Dad's desperate dash for birth of tiny 'miracle' twins
Ben Goodall made the birth of Emelia and Elliot with just 15 minutes to spare.
A devoted dad made it to the birth of his twin children - with just 15 minutes to spare.
Royal Navy petty officer Ben Goodall undertook a 430-mile dash from London to Glasgow after his wife ended up having to give birth three months early.
Tiny babies Emelia and Elliot were born at 27 weeks old after their mother, Victoria, went for a 'routine' appointment at Princess Royal Maternity in Glasgow.
The 36-year-old Bishopbriggs mother-to-be had just waved off her husband as he returned to duties in Portsmouth.
"The first sign of something going on was my blood pressure was up and I had what I thought was Braxton hicks," says Victoria.
But while monitoring her, a concerned midwife put Victoria on a CTG monitor to listen to the babies heartbeats and found that one of the twins was having deceleration.
Late dips in the heart rate can be a sign in some cases that the baby isn't getting enough oxygen.
"Soon it became clear that she was in distress and my obstetrician Dr Avril Scott was monitoring the situation closely," says Victoria.
"I was 26 weeks and six days pregnant, so this really was the worst case scenario."
Victoria was given steroids and magnesium, to help the babies' lungs and brains develop, and it was then that she says she realised how "very real" it all was.
"It was awful, I called Ben when he landed and told him what was happening and he had to come back right away," recalls Victoria.
"He hired a car and drove through the night - including a blizzard. That must have been awful for him."
Throughout the night Victoria's midwife, Gillian McLaughlin, refused to leave her side, holding the anxious mother's hand and re-assuring her that Ben would be there soon.
By the morning though, the medical team couldn't wait any longer and they began prepping for an emergency caesarean to get the babies out.
Moments before the operation though, Ben rushed into the room - with just 15 minutes to go.
Victoria and Ben's babies were born - a girl, Emelia, weighing a tiny 930g and a boy, Elliot, weighing 920g.
The couple had not known the sex of the babies until this point. There were two neonatal teams standing by.
"The babies were whisked away immediately and I think that was the worst bit," says Victoria.

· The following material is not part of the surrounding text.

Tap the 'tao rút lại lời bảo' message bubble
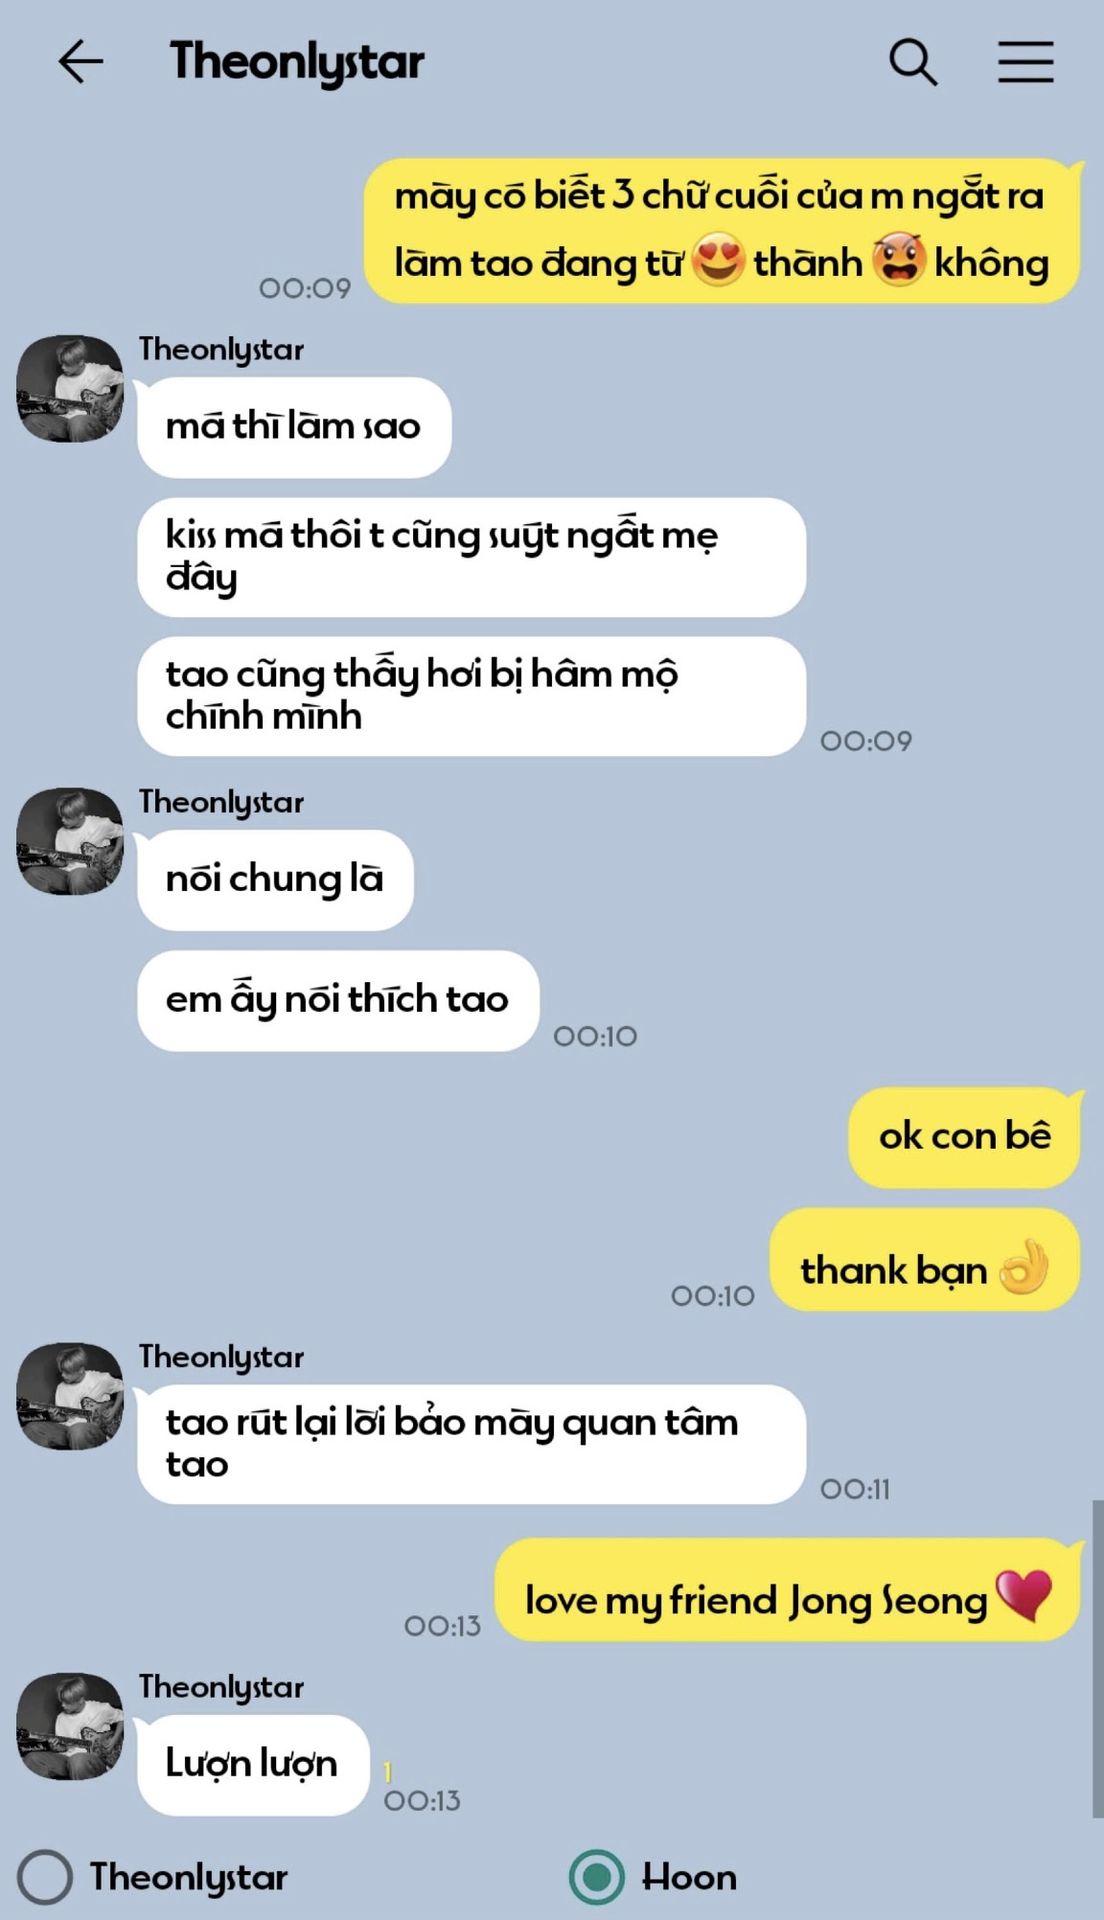1104x1920 pixels. coord(471,1443)
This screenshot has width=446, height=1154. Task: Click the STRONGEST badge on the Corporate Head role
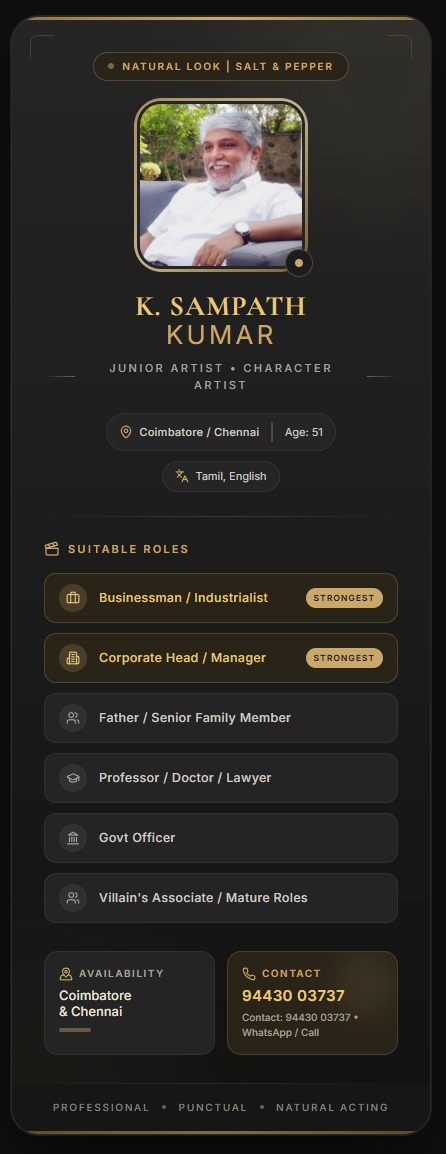344,658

"I didn't even get to hold them together until they were three weeks old. But I knew they were getting the best care imaginable."
For the first few days the twins did well but they soon became poorly with various preterm issues.
They have gone through blood transfusions to fight anaemia, respiratory support, sepsis, head scan monitoring, and little Elliot requiring eye surgery and a hernia repair.
The tiny fighters were in hospital for a total of 107 days, but were finally allowed home on July 5.
The Royal Navy, when they heard about what the twins were going through, gave Ben immediate five months paid, compassionate leave.
"His ship was about to deploy to the Mediterranean just after the twins were born and they realised there was no way he could be away from them," says Victoria.
"They have been incredible and I don't know what we would have done without this support. It was one less thing to worry about.
"We just feel so lucky to be home with the twins. There will still be lots of ongoing care and treatment but we feel so blessed to be where we are now. I can't praise the staff highly enough."